首映当天,悉尼歌剧院广场挤满了人,当电影里那句“弱小和无知不是生存的障碍,傲慢才是”响起时,全场掌声雷动。
军队系统的支持再次成为关键。多国维和部队同步放映《星穹之下》,中国维和官兵在非洲营地与当地民众共看电影的画面,被路透社拍下,配文“科幻无国界,和平有共鸣”。
美国太空军甚至发推:“这部电影的宇宙观,值得所有航天人思考。”
观众的热情彻底冲垮了院线的防线。
抵制的院线票房暴跌,不得不紧急联系发行方,请求引进《星穹之下》。电影正式上映后,全球票房三周破二十亿美元,打破了科幻片的纪录。
影评人惊叹:“岳川用东方哲学重构了科幻,让我们看到宇宙不仅有冰冷的法则,还有‘天下大同’的温度。”
艺术节期间,岳川发布了《星途同归》的最新章节,主角团队在星际联盟遭遇“文明歧视”,最终用《地球脉搏》的旋律化解危机:
“林夏将三十七个文明的旋律融入星际交响,当《诗经》的吟唱与外星音阶交织,联盟主席终于明白:‘宇宙的文明,不是金字塔,是交响乐。’”
章节末尾,岳川附上了自己新写的科幻小说《三体回响》的片段:
“叶文洁按下发射键时,耳机里传来的不是警报,是女儿杨冬生前弹的《黄河谣》。她忽然明白,毁灭与救赎,从来都在同一个旋律里。”
这段片段在全球科幻圈引发地震,有读者留言:“这才是科幻该有的深度!既有宇宙的宏大,又有人类的温度。”
阿西莫夫基金会甚至发函,邀请岳川担任“全球科幻文学奖”评委,称其“开创了东方科幻的新维度”。
境外势力的攻击仍在持续。
“学术自由联盟”炮制出“岳川受中国政府指使,通过文化输出进行意识形态渗透”的报告,在西方高校散布。
但很快被打脸——牛津大学的汉学教授公开反驳:“岳川的作品里,只有‘人’的共通情感,没有任何意识形态标签。这种指控,是对艺术的亵渎。

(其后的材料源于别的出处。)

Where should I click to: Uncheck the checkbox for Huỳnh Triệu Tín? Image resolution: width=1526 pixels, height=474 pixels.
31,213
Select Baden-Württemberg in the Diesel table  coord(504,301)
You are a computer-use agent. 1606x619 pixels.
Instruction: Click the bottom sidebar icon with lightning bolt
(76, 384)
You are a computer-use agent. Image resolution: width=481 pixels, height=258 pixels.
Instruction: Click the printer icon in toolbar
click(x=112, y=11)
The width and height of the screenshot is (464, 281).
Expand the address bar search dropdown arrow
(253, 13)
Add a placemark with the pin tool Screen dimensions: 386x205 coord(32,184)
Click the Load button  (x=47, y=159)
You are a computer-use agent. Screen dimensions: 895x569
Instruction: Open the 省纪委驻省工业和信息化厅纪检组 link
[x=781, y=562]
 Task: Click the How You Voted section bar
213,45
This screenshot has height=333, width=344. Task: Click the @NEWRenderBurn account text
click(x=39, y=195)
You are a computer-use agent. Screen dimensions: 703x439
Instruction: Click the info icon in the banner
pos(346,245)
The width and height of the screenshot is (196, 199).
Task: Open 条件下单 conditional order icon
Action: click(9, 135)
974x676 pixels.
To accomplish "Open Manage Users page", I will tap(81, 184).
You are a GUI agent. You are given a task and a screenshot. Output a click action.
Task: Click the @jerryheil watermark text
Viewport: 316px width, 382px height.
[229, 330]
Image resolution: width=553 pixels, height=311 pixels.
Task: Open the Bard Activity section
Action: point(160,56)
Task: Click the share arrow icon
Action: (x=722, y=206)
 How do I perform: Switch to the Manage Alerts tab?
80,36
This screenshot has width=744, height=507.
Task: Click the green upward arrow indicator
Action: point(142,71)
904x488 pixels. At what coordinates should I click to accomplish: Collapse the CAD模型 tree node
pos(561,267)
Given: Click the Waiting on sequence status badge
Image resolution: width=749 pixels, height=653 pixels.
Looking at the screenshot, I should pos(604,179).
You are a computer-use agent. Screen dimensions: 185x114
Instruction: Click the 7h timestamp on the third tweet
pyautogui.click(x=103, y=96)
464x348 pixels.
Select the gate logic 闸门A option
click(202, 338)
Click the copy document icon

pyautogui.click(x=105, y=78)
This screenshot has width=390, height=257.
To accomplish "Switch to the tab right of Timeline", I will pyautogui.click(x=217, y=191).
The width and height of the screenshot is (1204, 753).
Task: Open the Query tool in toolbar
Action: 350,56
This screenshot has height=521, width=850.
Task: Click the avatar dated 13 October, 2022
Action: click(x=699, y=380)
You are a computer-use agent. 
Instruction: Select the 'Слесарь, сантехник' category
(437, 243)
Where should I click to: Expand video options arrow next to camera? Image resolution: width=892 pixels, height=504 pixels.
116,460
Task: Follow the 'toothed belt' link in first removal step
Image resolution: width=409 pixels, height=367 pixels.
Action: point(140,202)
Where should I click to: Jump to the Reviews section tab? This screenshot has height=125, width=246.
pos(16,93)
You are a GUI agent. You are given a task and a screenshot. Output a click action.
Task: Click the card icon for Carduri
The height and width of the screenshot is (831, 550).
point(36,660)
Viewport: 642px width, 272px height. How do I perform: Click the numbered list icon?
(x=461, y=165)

”
更戏剧性的是,参与抵制《星穹之下》的某院线总裁,被曝光私下组织员工包场看电影,还在朋友圈点赞“岳川是天才”,虚伪的嘴脸成了全球笑柄。
艺术节闭幕后,岳川收到了各国的合作邀请:
- 梵蒂冈教廷想请他为西斯廷教堂的天顶画创作主题曲,用现代音乐诠释“创世纪”;
- 巴西雨林保护组织邀请他改编印第安民歌,呼吁全球关注生态;
- 甚至有北欧国家提议,将《地球脉搏》定为“世界和平日”的官方主题曲。
岳川在返程的飞机上,翻看这些邀请函,忽然想起刚重生时,那个在课堂上默写《静夜思》的午后。
那时的他不会想到,有一天,李白的月光能照进西斯廷教堂,《黄河谣》能与外星音阶共鸣。
凌薇发来消息,附了张《星穹之下》的票房海报:“国内文旅部想启动‘经典重映计划’,把你改编的《地道战》《闪闪的红星》等红色经典,用4K全息技术重映,军队文工团说要组织官兵集体观影。”
岳川回复:“再写首主题曲《红色星空》,把《歌唱祖国》的旋律加进去,告诉他们,守护地球,就是守护人类文明的星空。”
他的笔记本上,《红色星空》的歌词已经成型:
“从地道的微光,到太空的舱窗,
红色的信仰,是从未变的方向。
不是征服宇宙,是带着家园去远航,
你看那星条,连着地球的土壤,
每颗螺丝钉,都刻着‘寸土不让’。”
飞机穿越云层,阳光透过舷窗,照亮了笔记本上的一句话:“文明的征途,从来不是独行,是带着所有牵挂,向星辰大海走去。”
他知道,攻防战还会继续,偏见与阻挠永远存在。但只要《地球脉搏》还在奏响,《星穹之下》的光影还在流动,那些试图分割文明的势力,终究会被人类共通的情感洪流淹没。
而他的笔与琴,会继续在这条征途上,写下属于地球文明的——不朽乐章。